Poussés par la curiosité, Edgar et Akwakwak prirent le chemin par où venaient de passer la proie et son chasseur. Ils se cachèrent derrière un arbre et observèrent la scène qui se déroulait non loin d'eux. Roserade tira une longe corde verte qui s'enroula autour de la jambe de Mangriff et le fit tomber brutalement. Un Nœud d'Herbe rapide et efficace. Roserade tira sa proie lentement vers lui, néanmoins celle ci se libéra du lien végétal en le tranchant.
Edgar soupira et entreprit de reprendre son chemin. « Comment un Pokémon aussi beau et élégant peut s'avérer aussi cruel ? Oh suis-je bête, c'est la loi de la nature, tout ça... »
Néanmoins Edgar s'arrêta de marcher et regarda en direction de la confrontation.
« Non ! Pourquoi je mettrais en danger la vie de mes Pokémon, j'ai bien vu ce que ce Roserade a fait au parent Mangriff ! Et surtout je dois retrouver Nadine et Dubois au plus vite ! »
« Allez quoi, c'est juste un Roserade, pas Groudon ! En plus tu peux viser ses faiblesses ! Botte son cul et sauve la peau de ce pauvre Mangriff. Même s'il devra se débrouiller seul par la suite... »
Edgar regarda Akwakwak qui hocha la tête.

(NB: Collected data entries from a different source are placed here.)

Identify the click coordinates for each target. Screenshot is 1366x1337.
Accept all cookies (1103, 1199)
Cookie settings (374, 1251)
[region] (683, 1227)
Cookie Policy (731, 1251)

- Tu ne m'en voudras pas si tu te blesses ?

Frank secoua la tête. Toutefois Edgar eut une idée intéressante.

- Attends, on est pas obligés de se battre...

Mangriff était à terre. Roserade s'approchait silencieusement de lui, prêt à l'achever. C'était sans compter un Akwakwak qui bondit et atterrit entre le chasseur et sa proie.

- Flash !!

Roserade fut aveuglé par la lueur du joyau sur le front du canard. Edgar en profita pour prendre le jeune Mangriff dans ses bras et déguerpir sans plus d'histoires. Quand le Pokémon Bouquet recouvrit la vue, il constata que ses assaillants et sa proie n'étaient plus là.
Caché derrière un arbre, Edgar caressa la tête du Mangriff pour le calmer.

- Eh bah voilà ! Ca n'a pas été bien dur... ça va toi ?

Mangriff se mit à se débattre pour se libérer de l'emprise d'Edgar.

- Non, arrête ! T'es malade ou quoi ?!

Dans ses mouvements frénétiques, Mangriff écorcha Edgar à la joue sans le faire exprès. La surprise et la douleur poussèrent l'adolescent à lâcher prise, et Mangriff en profita pour s'échapper. La rage et la tristesse de l'enfant qui avait vu sa mère se faire tuer devant lui avaient enclenché en lui un terrible désir de vengeance. Akwakwak ne savait pas s'il devait suivre la mangouste ou rester auprès de son dresseur. Edgar se frotta la joue ensanglantée, se leva et décida de partir à la rescousse de Mangriff.

- Putain, ça fait mal !! Allons-y, Frank !

Akwakwak acquiesça. Tout en courant, Edgar essuya son sang avec un mouchoir.
En chemin, Mangriff procéda à une Danse Lame pour accroître ses minces chances de vaincre le prédateur. Une fois face à ce dernier, il se lança dans une attaque Griffe Acier mais Roserade l'accueillit avec un Direct Toxik foudroyant. Mangriff vola en l'air puis s'écrasa brutalement sur l'herbe. Roserade s'approcha de lui mais fut soudain pris d'une horrible migraine. Akwakwak jaillit d'un buisson et le frappa d'une puissante attaque Aéropique, puis bondit en arrière, s'empara de Mangriff et retourna auprès de son dresseur qui venait d'arriver à son tour.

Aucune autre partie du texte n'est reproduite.